Part of that recovery, an overwhelming majority say, should include free summer school.
Those are some of the main findings in a new report out Thursday from the Education Trust-Midwest, an education advocacy and research organization based in Royal Oak. The organization surveyed 400 parents from across the state in mid to late December.
The report comes as educators and policymakers place increased focus on the academic well-being of students. In Michigan this school year, enrollment is down, thousands more students are being educated at home by their parents, and about 13,000 students are unaccounted for. Meanwhile, some of the students who are attending school — whether in person or online — are struggling. Educators say they’re seeing more students earning Fs in Michigan and across the nation.
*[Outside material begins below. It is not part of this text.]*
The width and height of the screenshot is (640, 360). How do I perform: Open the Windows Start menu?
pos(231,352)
The organization usually releases an annual report this time of the year that is focused on Michigan’s progress toward becoming a top 10 performing state academically. This year’s report is focused on parents, largely because the pandemic has upended statewide assessments and accountability.
Amber Arellano, executive director of the organization, said in a statement that state leaders need to prepare and act now.
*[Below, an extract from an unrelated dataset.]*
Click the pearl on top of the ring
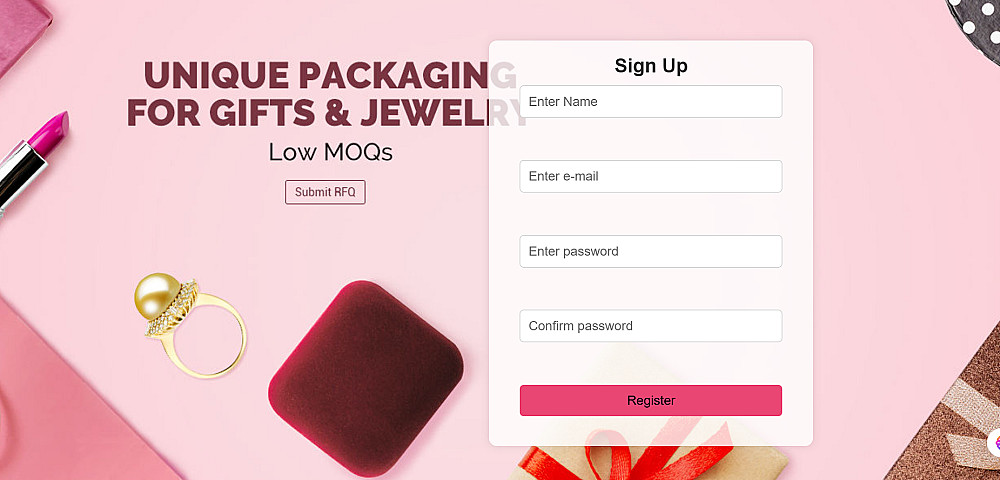The height and width of the screenshot is (480, 1000). pos(158,292)
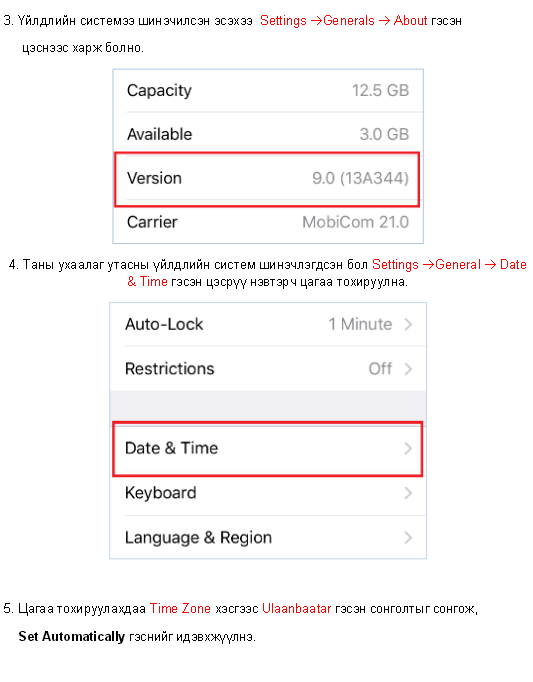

“We call upon state leaders to invest in solution-based strategies that both address children’s educational recovery of student learning, as well as the long-standing inequities and opportunity gaps that have plagued the state’s vulnerable students for decades.”
In addition to the organization’s call for an academic recovery plan, Arellano said in an interview that state leaders also must address the short-term and long-term effects of the pandemic. That includes school funding. While the recent federal stimulus bill has provided billions more for schools, there remains concern about whether the pandemic will force state budget cuts.
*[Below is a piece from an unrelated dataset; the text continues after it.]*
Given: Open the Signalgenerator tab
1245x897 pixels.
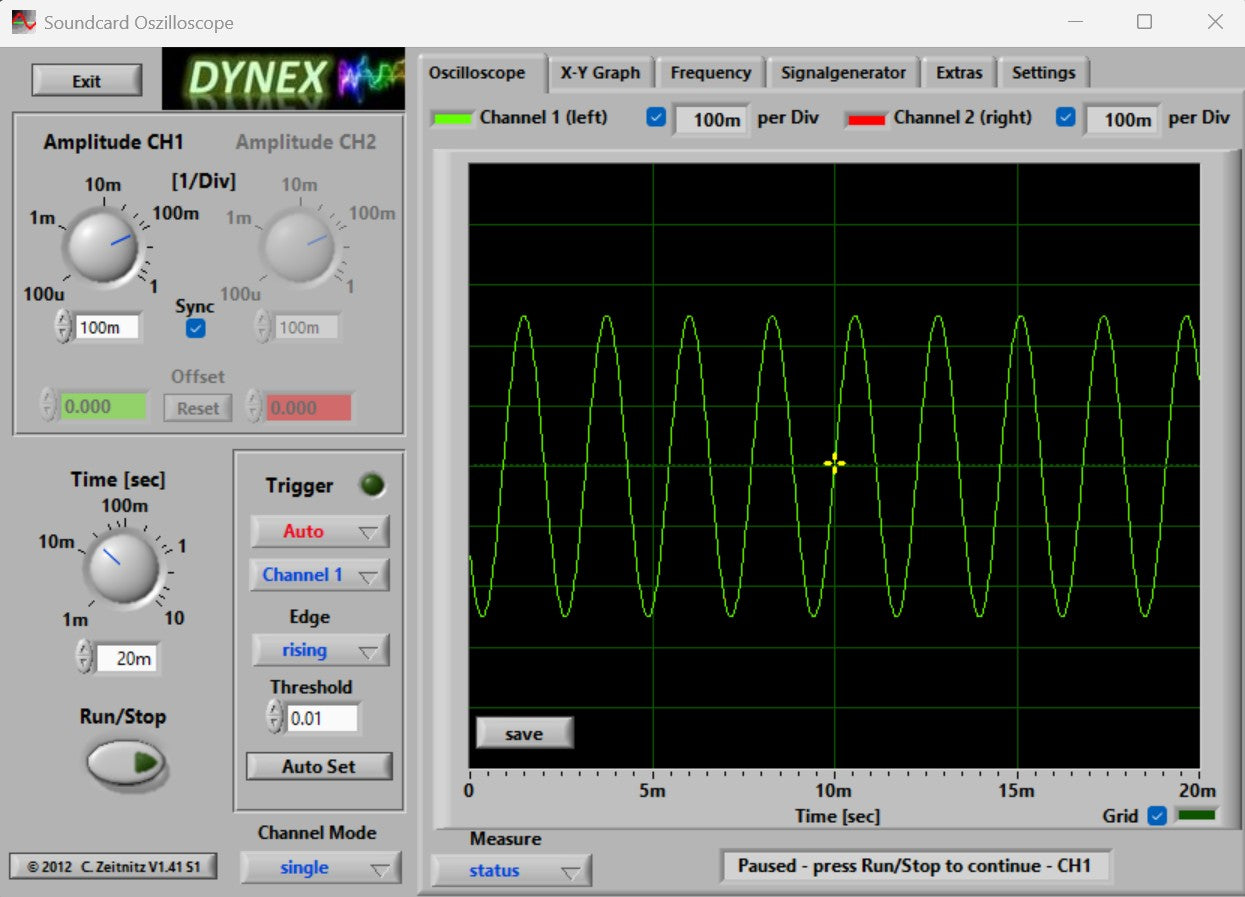Looking at the screenshot, I should pos(843,73).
“We’re calling on state leaders to prioritize vulnerable students if there will be cuts, and if there are available dollars, to invest more in those students,” Arellano said, referring to children from low-income homes, students of color, English language learners, and special education students.
Here are some of the key findings:
- 85% of parents said they’re concerned about their child falling behind academically.
- 85% of all parents say state leaders should have a plan to address learning loss and make sure students catch up.
- 47% of parents say they have received little or no information about whether their child has learning loss or has fallen behind grade level expectations.
- 83% of parents say state leaders should provide safe, free, and voluntary in-person summer school for students that need to catch up.
- 52% of parents whose children are learning online say their child’s educational experience is worse than it was before the pandemic.
The 65-page report includes the personal stories of a half-dozen Michigan parents and students. Among them is Stacey Young, a Detroit mother of five whose frustration with pandemic learning prompted her to home-school her children.
“COVID has made things worse, but it has also shined a light on what families need,” said Young, who works as a family advocate. “The issues these families were facing existed pre-COVID-19, but not until the virus was anyone compelled to address them. Schools need to be realistic about families’ needs and willing to use their resources to help.”